If you’ve logged onto Instagram even once in 2016, your timeline was likely filled with photos of bright, colorful, and extremely aesthetic baths. Bath bombs were the craze that swept over all those interested in an otherwordly-esque bath time experience. If you’re unfamiliar with the concept, bath bombs are essentially mixtures of dry ingredients (mostly baking soda and Epsom salts) combined with essential oils, hard-pressed together and meant to be dropped under running bath water. There’s some fizzing, some bubbling, and, instantly, your bath is transformed.
Who, you may ask, is the mastermind behind everyone’s favorite bath product? None other than Lush, a skin care retailer specializing in fresh, handmade cosmetics, with a focus on fair trade and natural ingredients. The company was founded in 1995 by Mark Constantine and Liz Weir, and has since made a commitment to quality cosmetics, innovative products (they did invent the bath bomb, after all), and above all – ethical business.
Well, today on “out of the ordinary ethical campaigns”, we have Lush’s recent initiative to tackle the issue of overly-packaged products in the cosmetic and retail industry. The initiative sought to educate consumers on the negative environmental impact of packaging pollution. So, employees of Lush (otherwise known as “lushies”) stripped down to nothing but their signature aprons, with the goal of encouraging customers to consciously purchase “naked” products.
A naked product is one that has absolutely no packaging and no synthetic preservatives. Most Lush products, with the exception of all things liquid, come naked. Products that do require packaging are packaged with 100% postconsumer recyclable plastics. Lush pots and bottles can be returned to the store by customers, and from there, they go through a process of remolding, to be reused for other products.

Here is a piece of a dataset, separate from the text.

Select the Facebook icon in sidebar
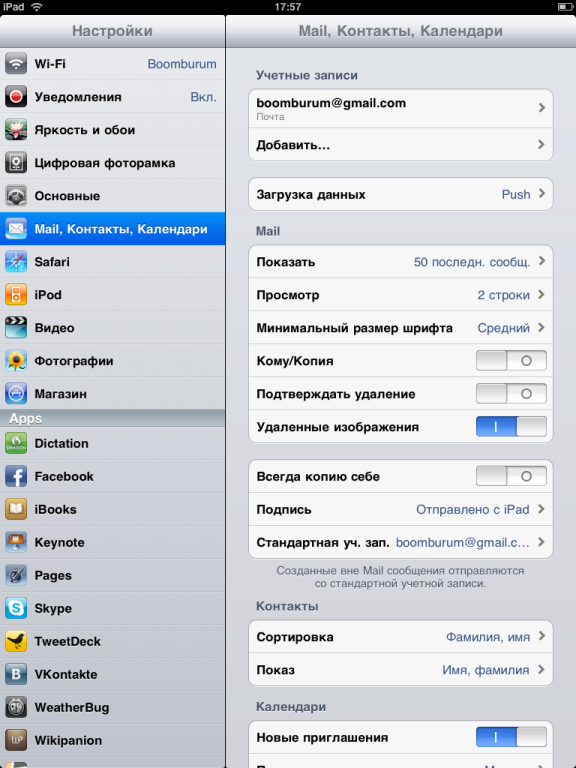This screenshot has width=576, height=768. click(x=16, y=476)
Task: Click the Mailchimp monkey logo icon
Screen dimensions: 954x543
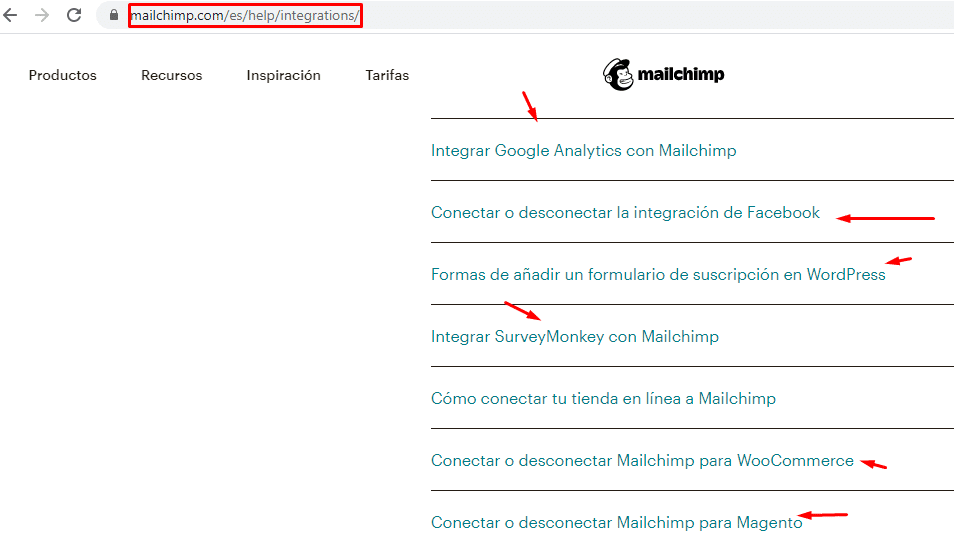Action: pos(618,75)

For the creation of new pots and bottles, the company sources from curbside blue bins. If ever there was such thing as an innovative recycler, Lush would be it.

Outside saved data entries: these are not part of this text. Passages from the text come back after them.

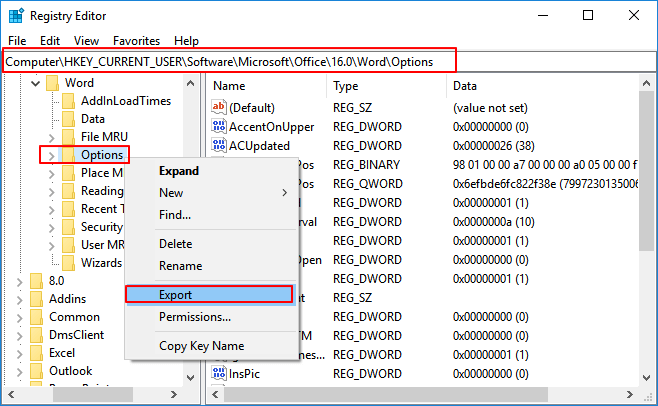Image resolution: width=658 pixels, height=406 pixels.
Task: Open the Favorites menu
Action: (136, 41)
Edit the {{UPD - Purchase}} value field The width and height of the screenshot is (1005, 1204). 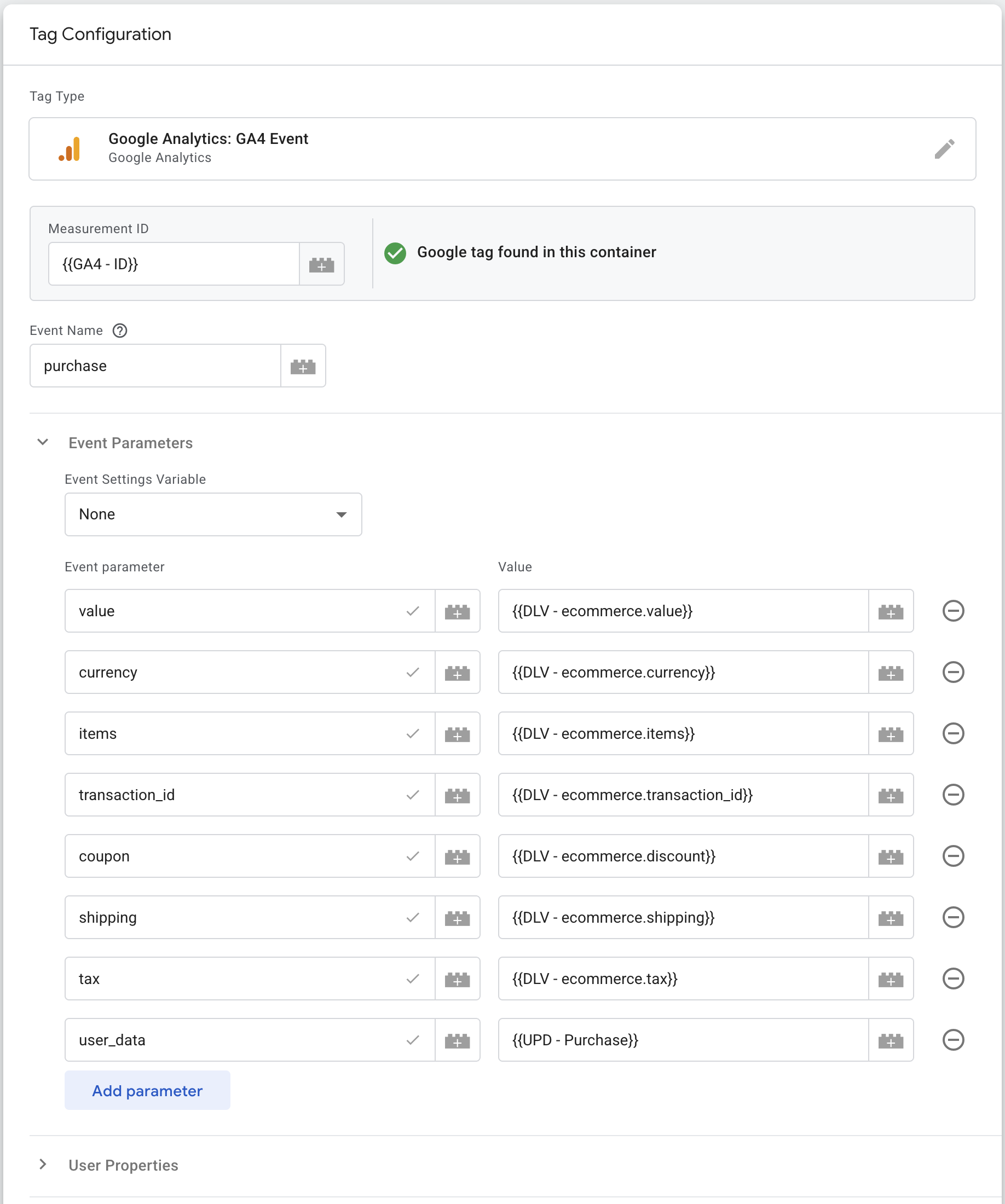683,1040

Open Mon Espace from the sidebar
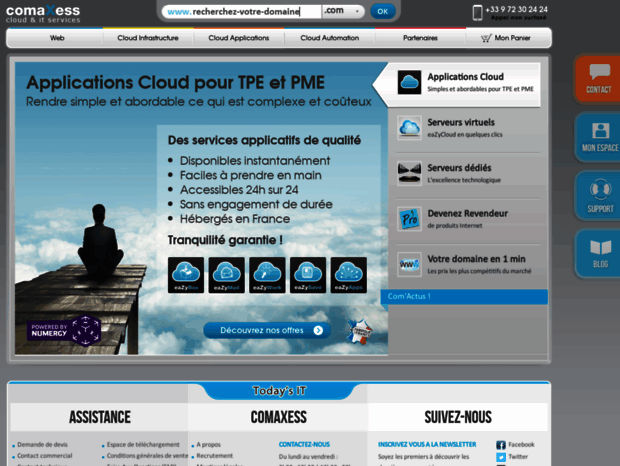coord(599,136)
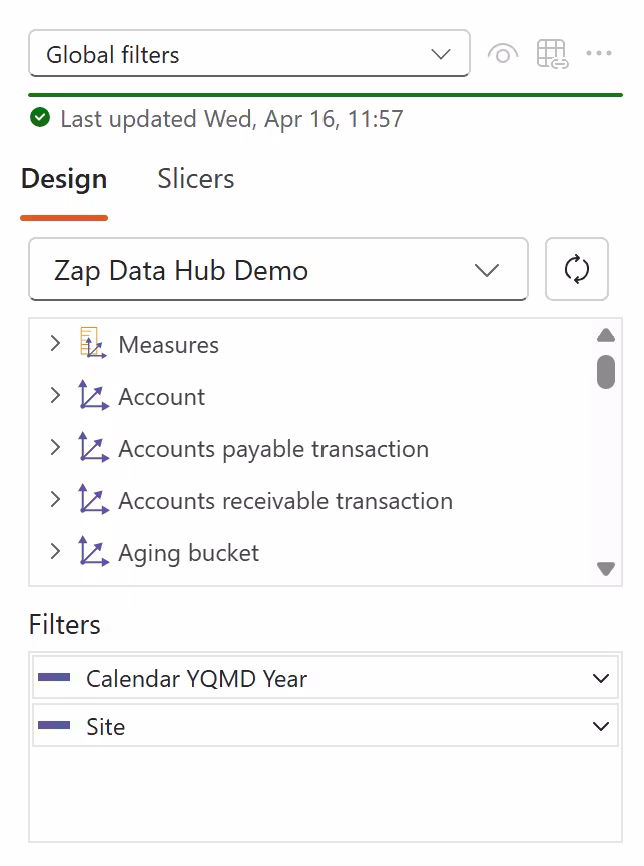Expand the Measures tree node
Screen dimensions: 644x866
[x=55, y=344]
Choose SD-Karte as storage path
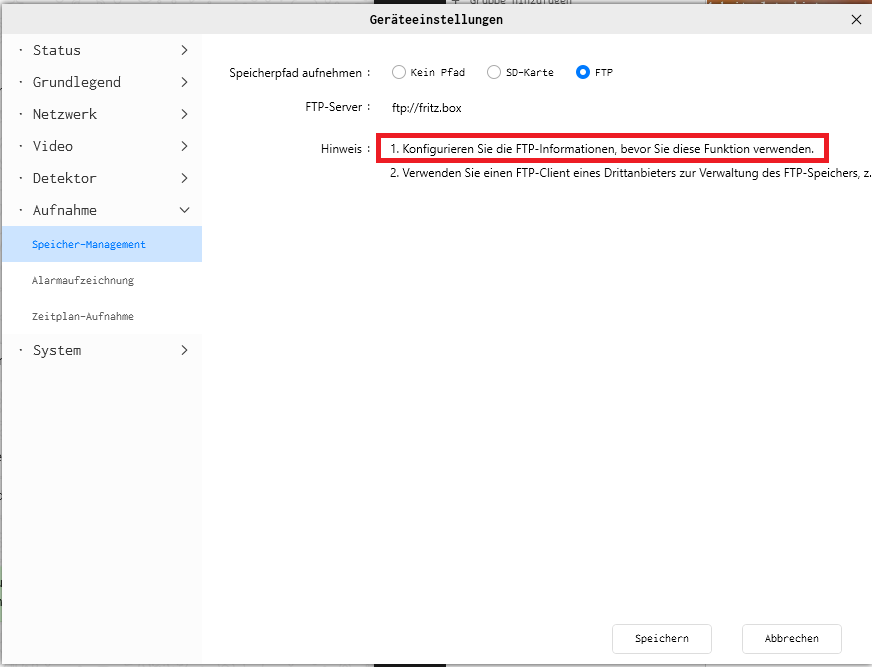 (494, 72)
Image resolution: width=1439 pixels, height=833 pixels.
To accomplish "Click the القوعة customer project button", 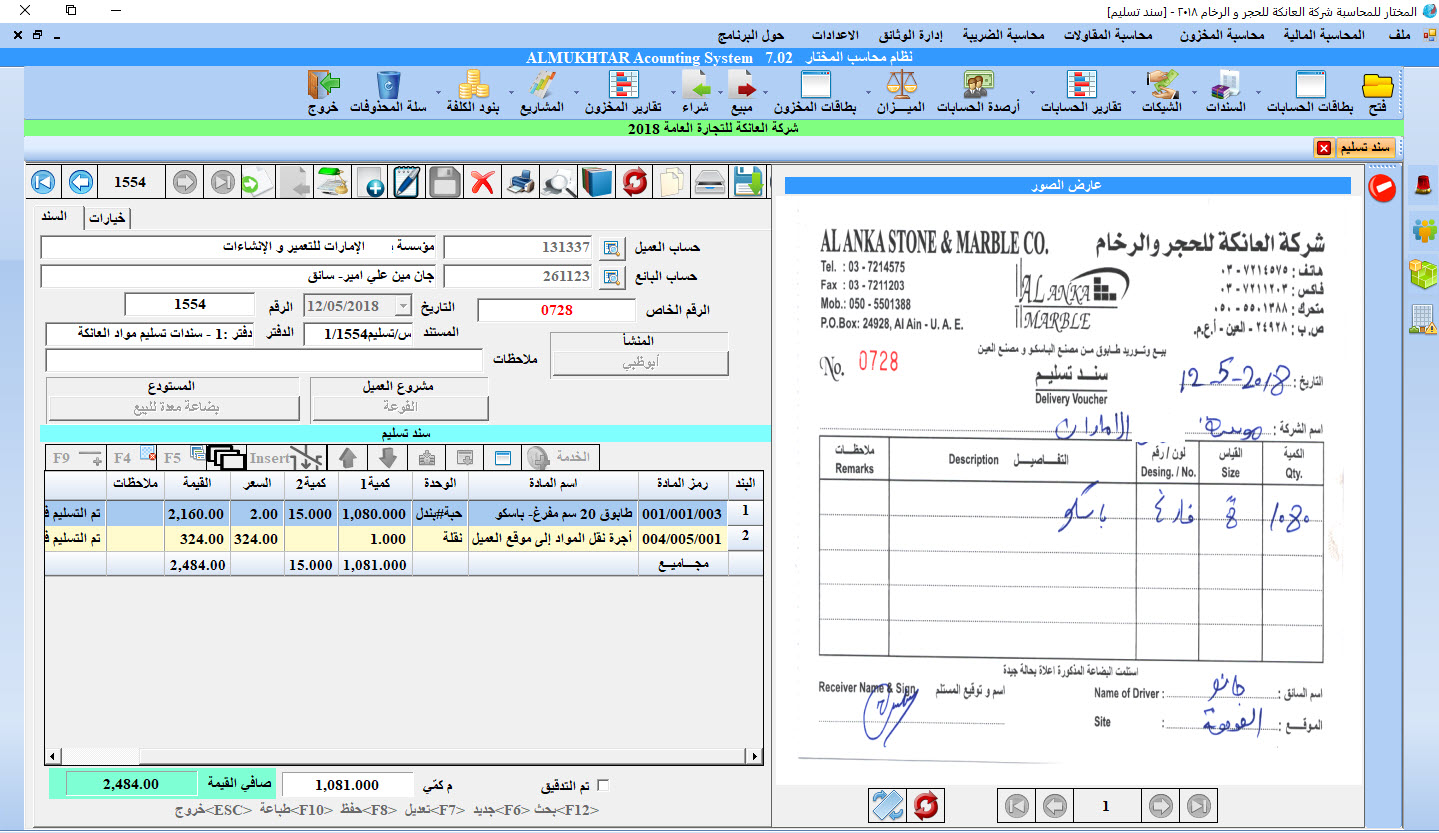I will [400, 408].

Now, let’s break down why traditional over-packaging of products is so devastatingly harmful to the environment. Plastic packaging heavily pollutes the world’s oceans, accounting for nearly 300,000 tons of floating debris. In fact, amidst nationwide clean-ups, a whopping 80% of litter collected from beaches has been virgin plastic packaging. Unsurprisingly, most of the plastic that has ever been produced still exists today, as the company had noted.
The campaign – appropriately called “Get Naked” – featured lushies who stood outside Lush shops all across North America, wearing nothing but their black aprons. The company is no stranger to such bold campaigning (most of which you can read about on their website here), and this one was no exception. “If flashing our bums inspires consumers and [industries] to reconsider their packaging practices, then we’d say it’s definitely worth a few blushes” noted Brandi Halls, director of Lush brand communications.

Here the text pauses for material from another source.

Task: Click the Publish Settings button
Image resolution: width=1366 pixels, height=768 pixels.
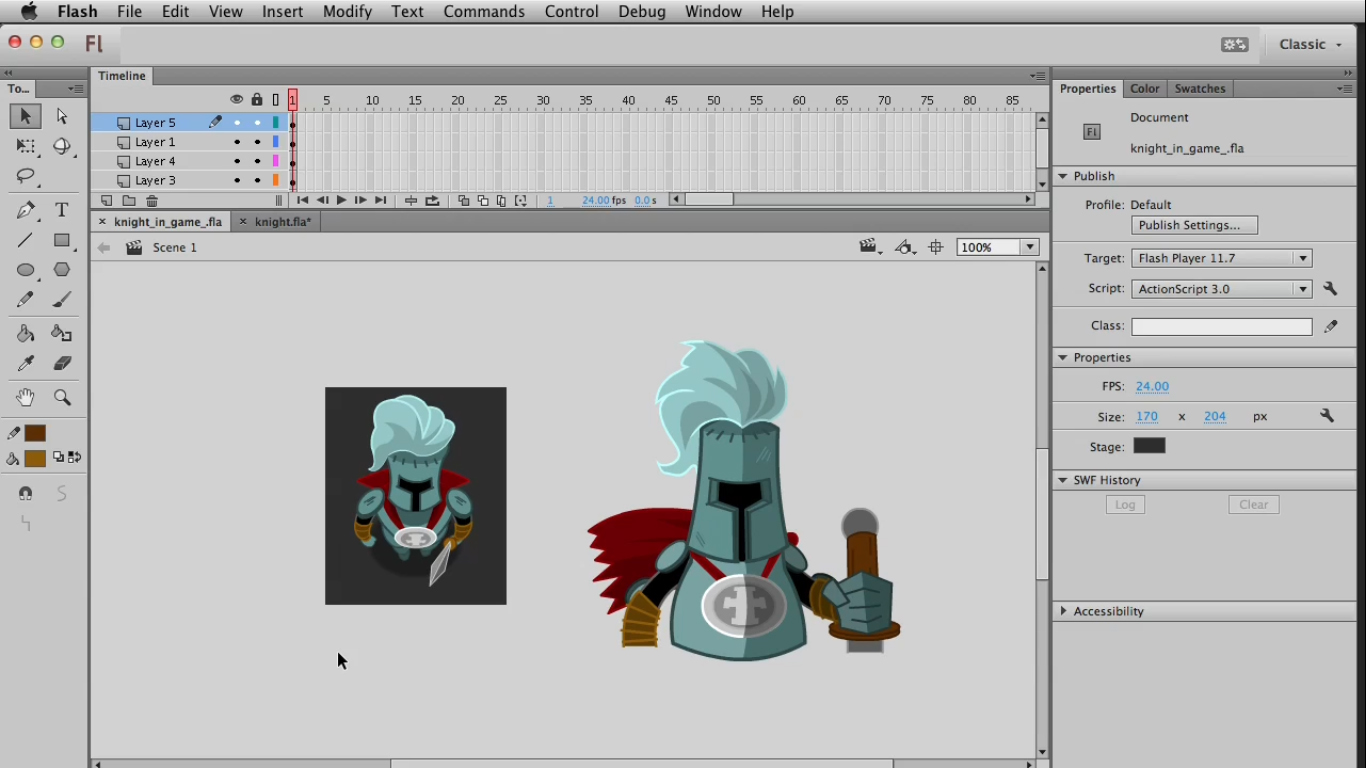Action: pyautogui.click(x=1194, y=224)
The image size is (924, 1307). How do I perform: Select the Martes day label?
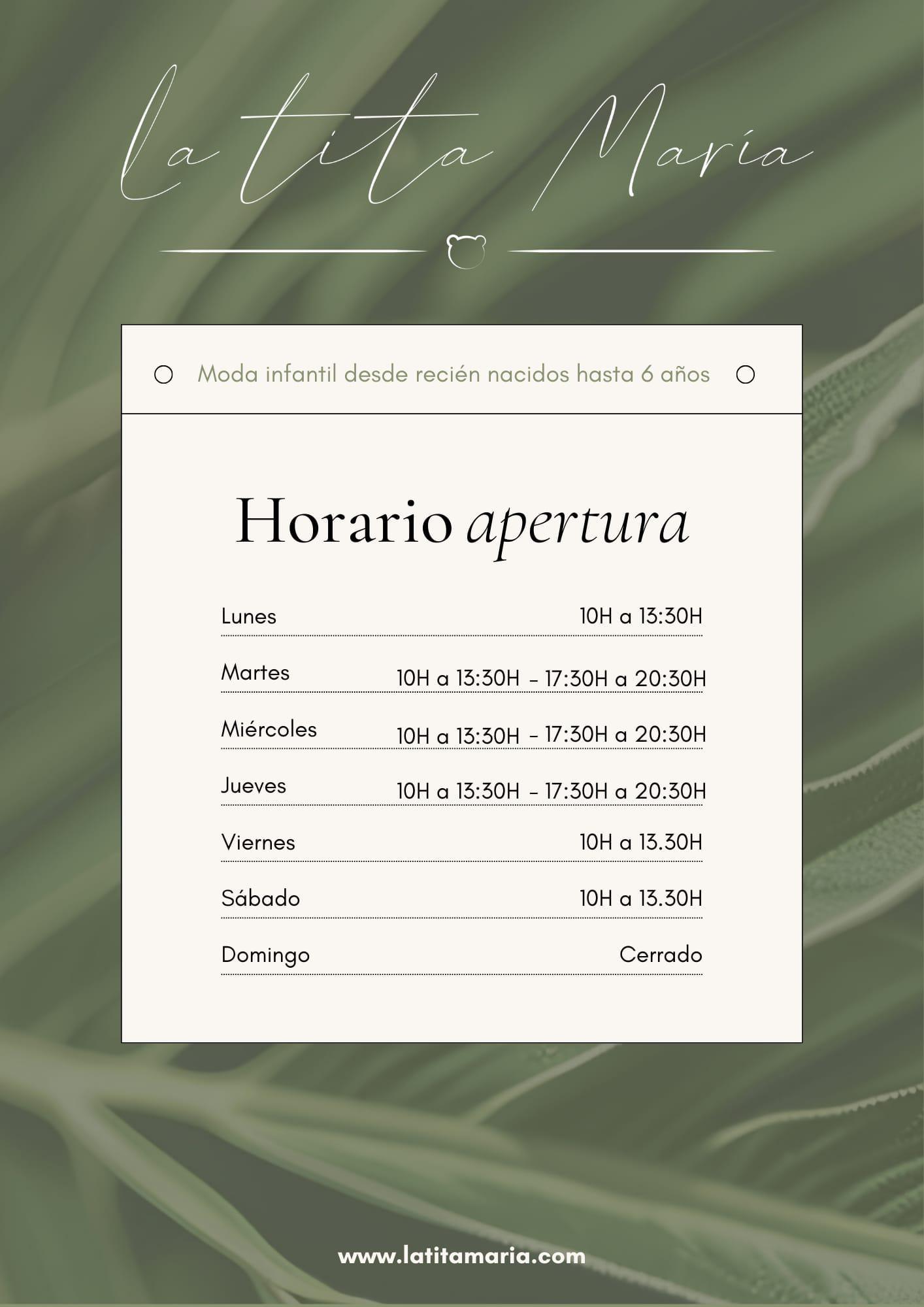coord(256,672)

The company’s efforts have certainly not gone unnoticed, as other beauty brands are joining in on the quest against excess packaging. Brands like L’Occitane, Tata Harper, Aveda, and Cargo have all found ways to be environmentally-friendly in their packaging and sourcing activities.
Safe to say, Lush is not shy when it comes to pushing boundaries for the sake of business ethics, which leads us to wonder: what will be their next big move, and how will they keep pushing other companies to be equally as bold?
And for those curious, yes, the beloved bath bomb is in fact a “naked” product.